Se calcula que unas 23.993 hectáreas de bosque (lo que equivale a unos 33.000 campos de fútbol) han ardido desde entonces, lo que supone el peor incendio en el país desde que hay registros, informó el Cuartel Central para Desastres y Medidas de Seguridad.
Así, este incendio es ya peor que el del año 2000, que en nueve días quemó 23.794 hectáreas en esta misma región y que era hasta la fecha el fuego más devastador desde que se empezaron a compilar datos en 1986.
Más de 1.600 efectivos y 372 coches de bomberos tratan aún de sofocar las llamas y se espera que 88 helicópteros intervengan en las operaciones de hoy.

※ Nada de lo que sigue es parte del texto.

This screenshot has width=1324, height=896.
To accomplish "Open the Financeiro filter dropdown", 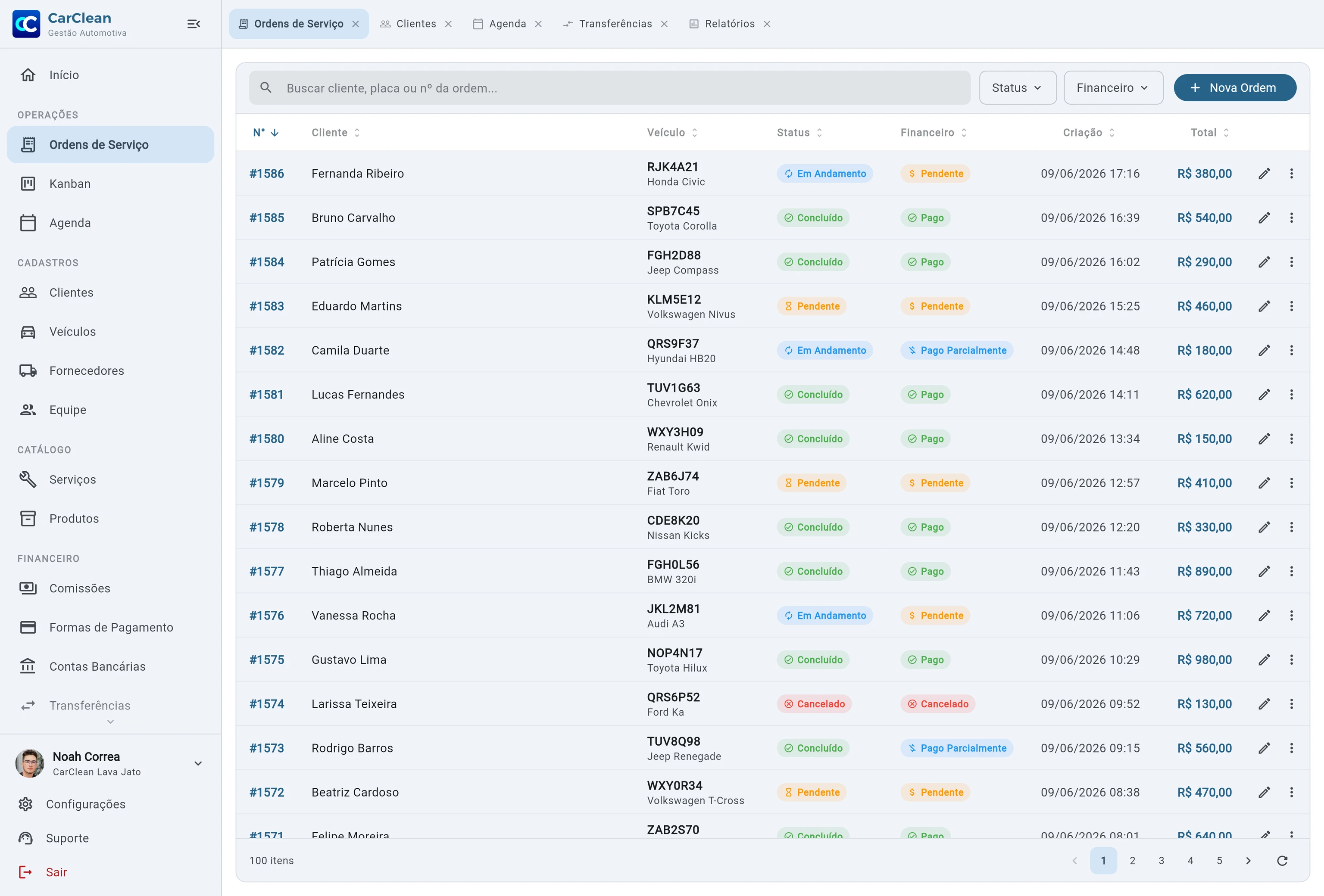I will (x=1113, y=88).
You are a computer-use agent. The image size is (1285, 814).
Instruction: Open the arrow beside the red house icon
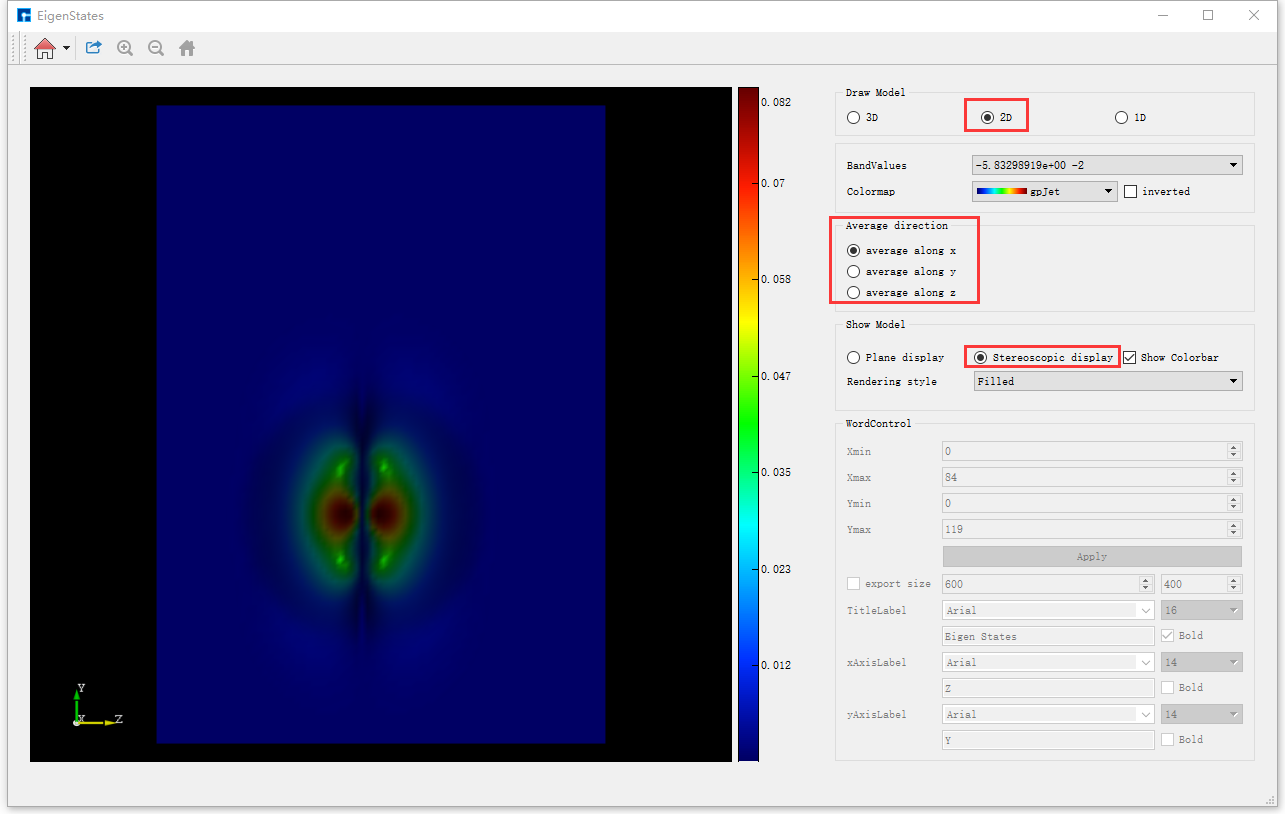click(x=66, y=48)
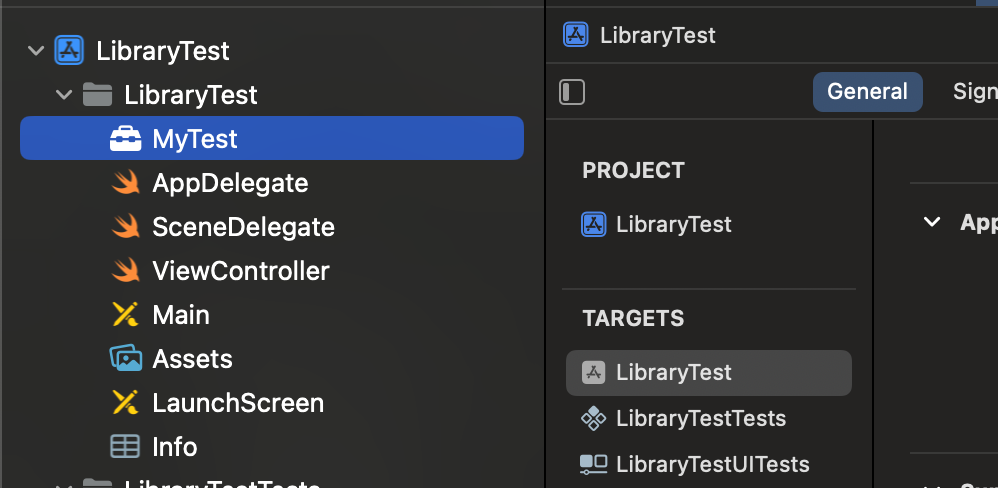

La localidad de Uljin, donde se originó el incendió y con más de 18.000 hectáreas quemadas, es la más afectada de todas, seguida por otras como Samcheok, Gangneung o Donghae.
Los incendios no han dejado ningún muerto pero casi 650 construcciones, entre ellas 358 casas, han sufrido daños y unas 390 personas permanecen evacuadas.